Frederick Verbruggen - Ctrl-Impact


Frederick VerbruggenI received my Ph.D. from Ghent University in 2005. I was a visiting fellow at Vanderbilt University (USA; 2006–2008) and Cardiff University (UK; 2009–2010) before I became a senior lecturer at the University of Exeter (UK; 2010). In 2012, I was appointed to a Chair in Cognitive Psychology at Exeter. In 2017, I moved back to Ghent University to take up Research Professorship.

My contributions to psychology are in the study of ʻexecutive controlʼ mechanisms. I examine how people withhold or suppress inappropriate or risky actions, switch between tasks and response strategies, and adjust behaviour after bad outcomes. I also study how executive control and learning interact, and how action control, decision-making, and motivation are related. As well as my theoretical and methodological contributions to the field, my work has opened up promising new avenues for treating impulsive disorders.



Control of Impulsive Action (Ctrl-ImpAct)
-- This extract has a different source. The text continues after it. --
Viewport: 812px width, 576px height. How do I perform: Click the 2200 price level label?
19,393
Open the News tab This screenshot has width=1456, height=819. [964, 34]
Adaptive behaviour is typically attributed to an executive-control system that allows people to regulate impulsive actions and to fulfil long-term goals instead. Failures to regulate impulsive actions have been associated with a variety of clinical and behavioural disorders. Therefore, establishing a good understanding of impulse-control mechanisms and how to improve them could be hugely beneficial for both individuals and society at large. Yet many fundamental questions remain unanswered. This stems from a narrow focus on reactive inhibitory control and well-practiced actions. To make significant progress, we need to develop new models that integrate different aspects of impulsive action and executive control. The proposed research program aims to answer five fundamental questions. (1) Can novel impulsive actions arise during task-preparation stages?; (2) What is the role of negative emotions in the origin and control of impulsive actions?; (3) How does learning modulate impulsive behaviour?; (4) When are impulsive actions (dys)functional?; and (5) How is variation in state impulsivity associated with trait impulsivity?
To answer these questions, we will use carefully designed behavioural paradigms, cognitive neuroscience techniques (TMS & EEG), physiological measures (e.g. facial EMG), and mathematical modelling of decision-making to specify the origin and control of impulsive actions. Our ultimate goal is to transform the impulsive action field by replacing the currently dominant ‘inhibitory control’ models of impulsive action with detailed multifaceted models that can explain impulsivity and control across time and space. Developing a new behavioural model of impulsive action will also contribute to a better understanding of the causes of individual differences in impulsivity and the many disorders associated with impulse-control deficits.